Sports writer Jo-Ann Barnas is blogging from this week’s Buick Open. Come back throughout the day for periodic updates. Brian Bateman’s team, which includes new Detroit Lions head coach Jim Schwartz, isn’t exactly lighting up the course: the group is even through 12 holes (after starting on the back nine). Afternoon play is slow, which is typical for a pro-am filled with amateurs with varying degrees of ability. Schwartz’s group, for example, is en route to a five-hour-plus round. It teed off at 12:50 p.m.
With the start of training camp just two days away, Schwartz seems to be enjoying himself -- and the fans seem to be enjoying him. While members of his group walked ahead to the first tee to play their second nine, Schwartz stayed behind for a minute to sign autographs. He commented to one fan that he had been signing a lot of commemorative flags from No. 17. He theorized, “ 'cause that’s the party hole, huh?’” Schwartz is correct; the par-three 17th has long been known as one of the most raucous holes on the PGA Tour.

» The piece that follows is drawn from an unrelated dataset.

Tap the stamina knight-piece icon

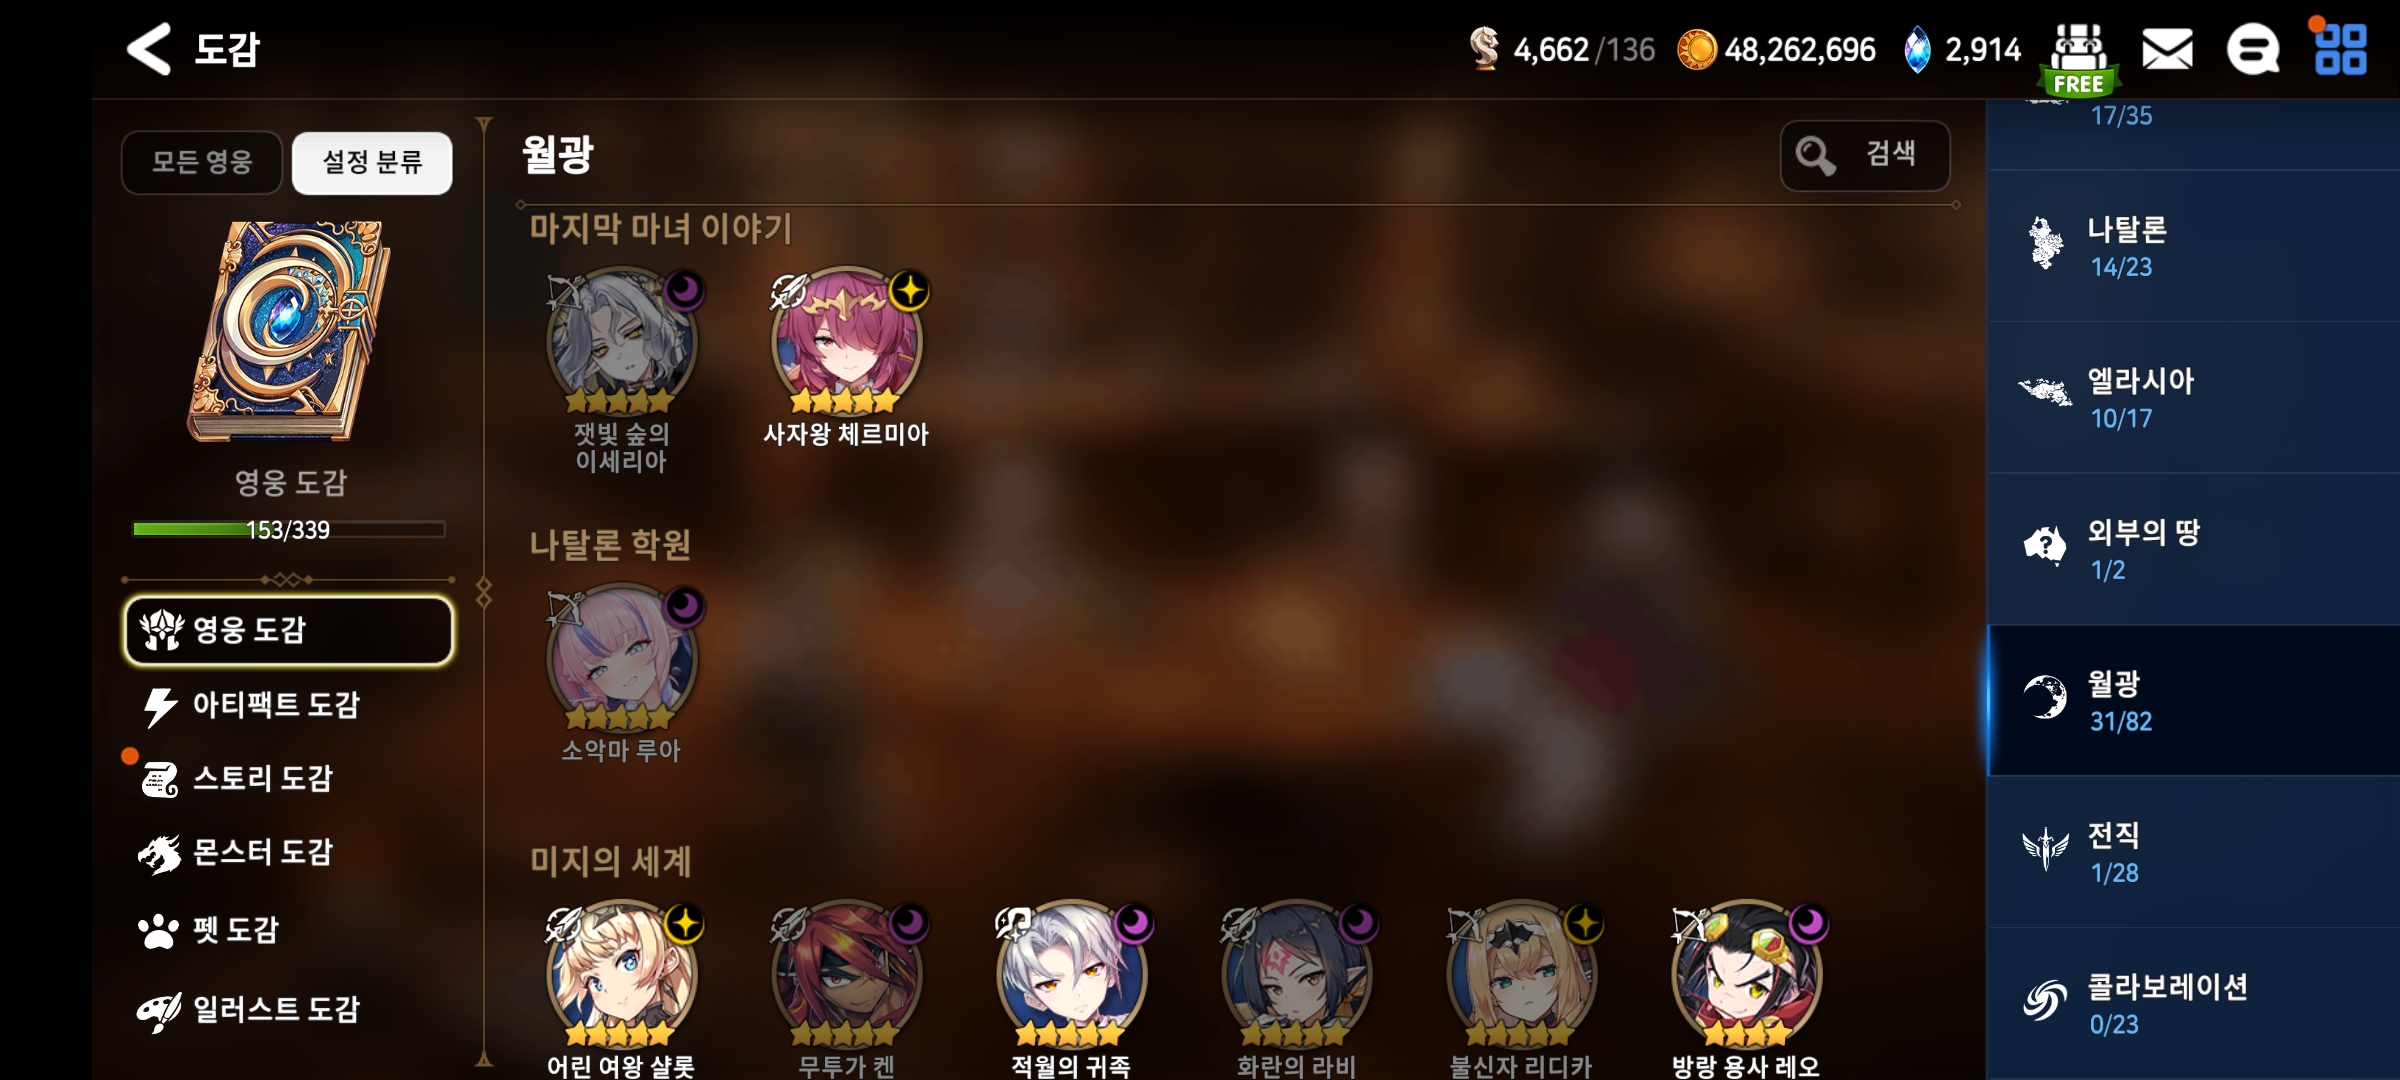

If the Buick Open indeed ends its 51-year run with this year’s event, Woody Austin said that hole will be the one he’ll miss the most. Austin won the Buick in 1995, his rookie year, by defeating Mike Brisky on the second hole of a playoff. “Since it was my rookie year, it was kind of my first experience with a rowdy crowd,” Austin said of the 17th. “I’d been playing with Freddie Couples the first couple of days and always hearing, 'Fred-die! Fred-die!’